Yeah, I was enlisted during one of those “minor conflicts” we had recently. To be honest, it didn’t seem nearly so damned “out of the way” to me, even if I didn’t have to deploy. There’s really no where on the planet that’s an out of the way location today and there hasn’t been for some time now.
And? Nobody said war, famine, or disease were gone.
ooof! lol!
Reminds me of a spiritual adviser I was working with the other day, she was explaining how humans have progressed beyond our daily survival tasks and can now bring on real change by focusing on honest spiritual and social challenges. I’ve heard it before, but never realized how short minded it is until a real person is saying it to my face.
But anyway… this author probably has some interesting ideas and the main point isn’t really debating where humanity is at, it’s all theoretical fun times about the future. But it is interesting that he chooses to lead with that, I’m sure that gets attention every time he says it.
It’s like the housing bubble. Those bills will come due.
I understand the emotional appeal you are attempting to make. However compared to those times in history when 10-20% of the world or more was directly engaged in violent warfare, these conflicts ARE minor. None of the serious combatants are major players, and the US and other major players involved aren’t actually serious about it.
No, sending 20k troops from a population of 400 million is not “serious”. I am sure this will seem cold and unfeeling, but compared to having my arm cut off, breaking a toe isn’t really a huge concern.
The flip side of that argument, though, is that we don’t exactly have a long record of this kind of “peace”. It’s not like a 70-80 year hiatus from globe-spanning conflicts is unprecedented in history, and within the last couple of years we’ve had the president of the US saying that the president of Russia was approaching a “red line” in their international aggression. Sure, nothing came of that, but if something had it could have easily dwarfed most previous conflicts.
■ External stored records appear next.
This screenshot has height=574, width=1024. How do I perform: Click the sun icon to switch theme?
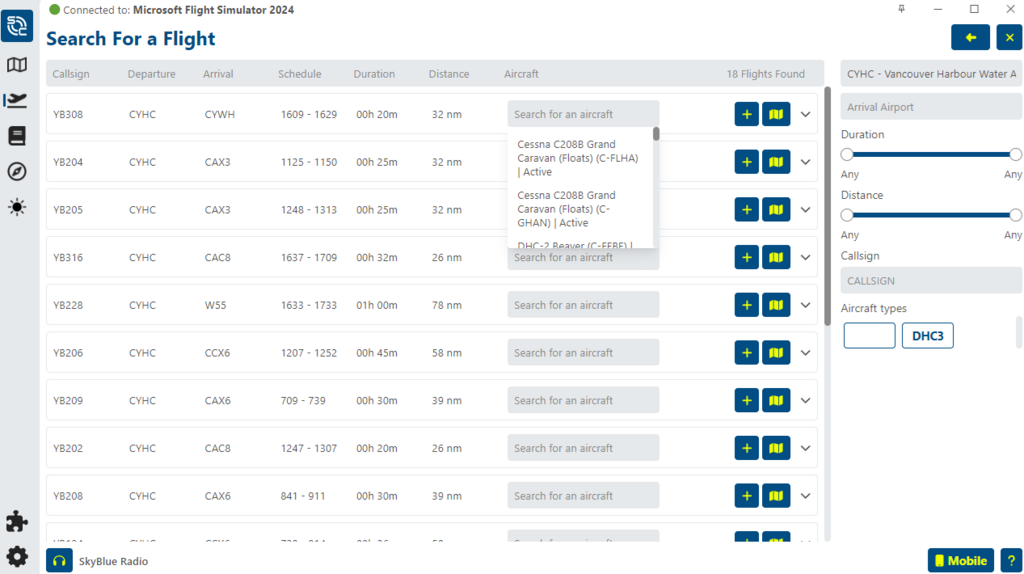tap(16, 207)
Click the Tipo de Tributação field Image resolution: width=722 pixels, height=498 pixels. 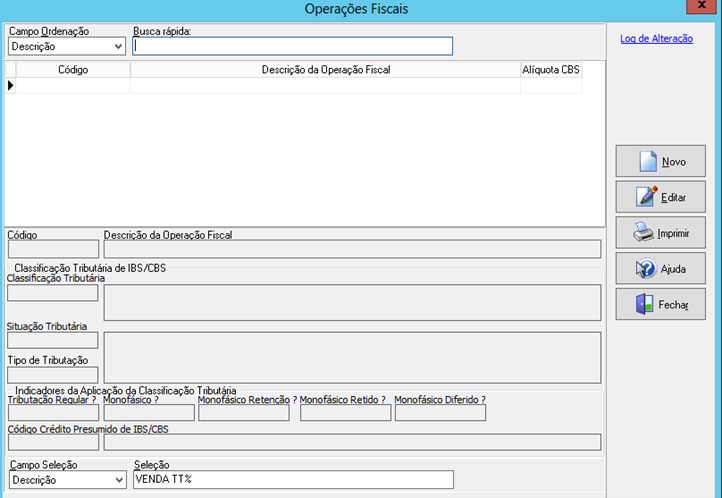click(x=53, y=375)
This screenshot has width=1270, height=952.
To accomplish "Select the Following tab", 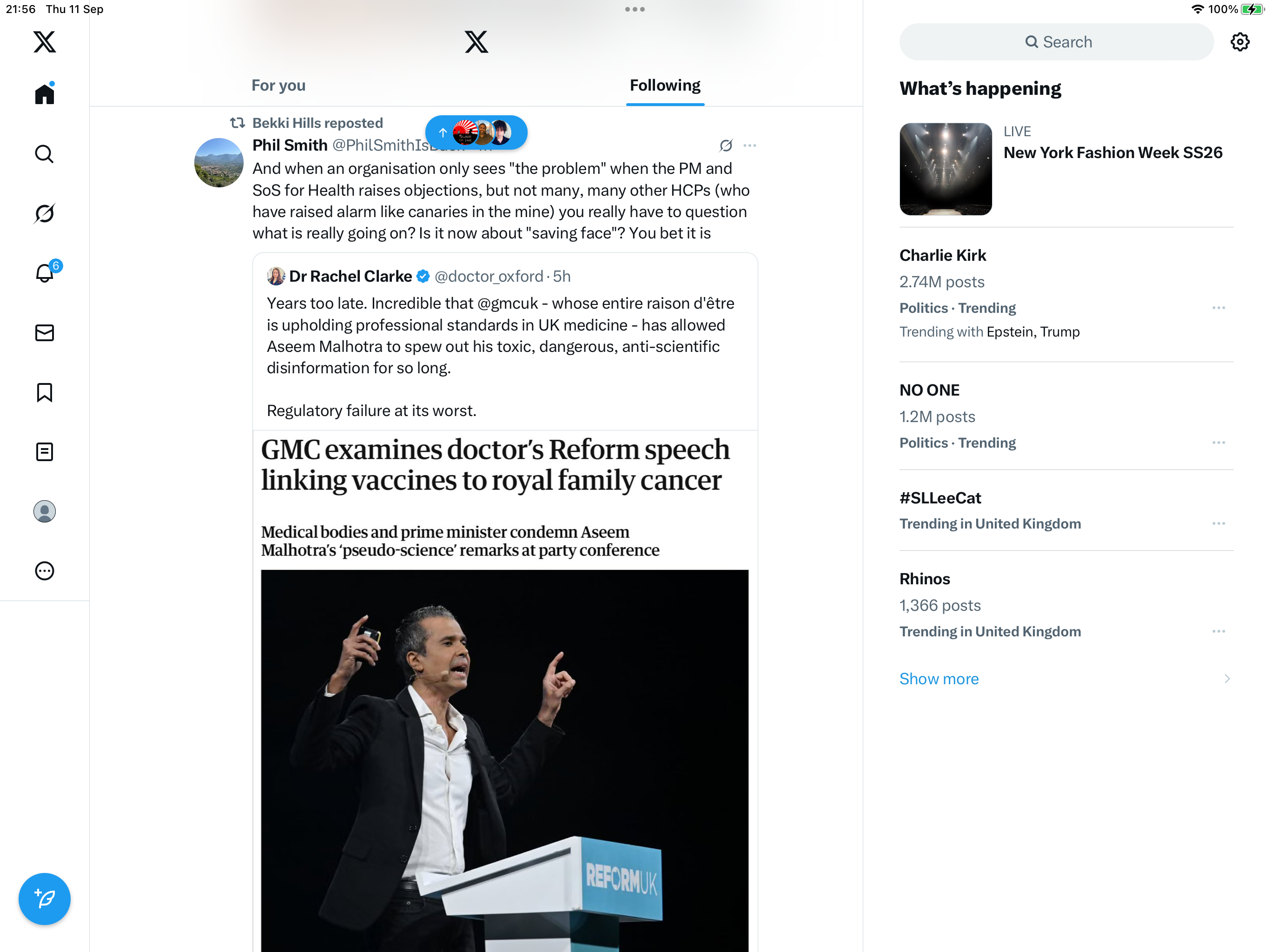I will [665, 86].
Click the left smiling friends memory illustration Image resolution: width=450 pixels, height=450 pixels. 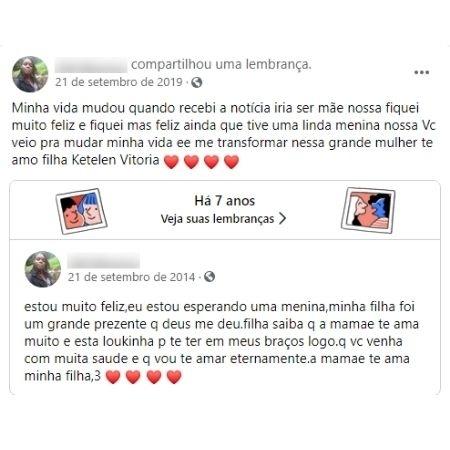pyautogui.click(x=82, y=211)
Conflicts like the ones we have today may be relatively minor, but they show we are still solving our problems with wars. Taking comfort in their scale would be like taking comfort that the earthquake zone you live in has only been producing 4s recently - it’s been a long time since there’s been an 8 or a 9.
I’m not speaking even of globe spanning conflicts. I mean that the vast majority of the world isn’t engaged in any violent conflict, not even smaller regional ones. There is still far more violence than I would like, but compared to almost any point in the past we’re pretty darn lucky to live when we do. Again, 8 billion people.
We also are not, in general, solving our conflicts with wars. Conflicting ideologies and resource control hasn’t gone away, but the disputes are by and large handled non-violently. You can point to the exceptions, but they are exceptions. Is it totally out of the toolbox? No, not yet. But it is definitely much less used. I will point out that much of the reason we aren’t in violent conflict is simply that the level of available resources is much higher, due to technology. This is where that “famine” thing falls away. If famine was nearly as common as it was in the past, warfare would be up to those levels as well.
Saying “We are more peaceful than ever” does not mean anyone is saying “So we should stop worrying about it at all”. That is a false dichotomy that I will dispute people using. And in no way does this mean that we should stop trying to end violent conflict and finding other means. But to magnify what is there out of proportion does us few favors, if any. And yes, this doesn’t take into account what might happen in the future. Because that is the future, and circumstances can change. I’m going to drag that 8 billion people marker up again, because that is a large cause for concern.
I actually read your argument as technocratic, my response wasn’t meant to appeal to your emotions but to assert that there is no future where locations are out of the way, except to skew statistics on suffering.
My point is: For you.
I assert that this is false if you can go live in a war zone and it no longer makes sense:
The evidence of our power is everywhere: we have not simply conquered nature but have also begun to defeat humanity’s own worst enemies. War is increasingly obsolete; famine is rare; disease is on the retreat around the world. We have achieved these triumphs by building ever more complex networks that treat human beings as units of information.
I agree things are better than they ever were and I hope they get better. I do not agree that less suffering = good enough, even if it is as good as it gets. That way lies apathy and more war.
Edit: I was attempting to rebuke Harari, I replied with that in mind.
Since no rational person can define either intelligence or consciousness, it is hardly possible to say that anyone has uncoupled them. In other news, which seems to cast doubt on the assumption that humans are either intelligent or conscious, I was amused by the repeated assertions of how great everything is. The earth cannot sustain the present use and abuse of it by humans; there will be hell to pay. The fact that billions of people are temporarily docile is not a determiner of the future.
If you want to redefine “out of the way” in such a sense, you state a truth, however you make that truth vacuous by doing so.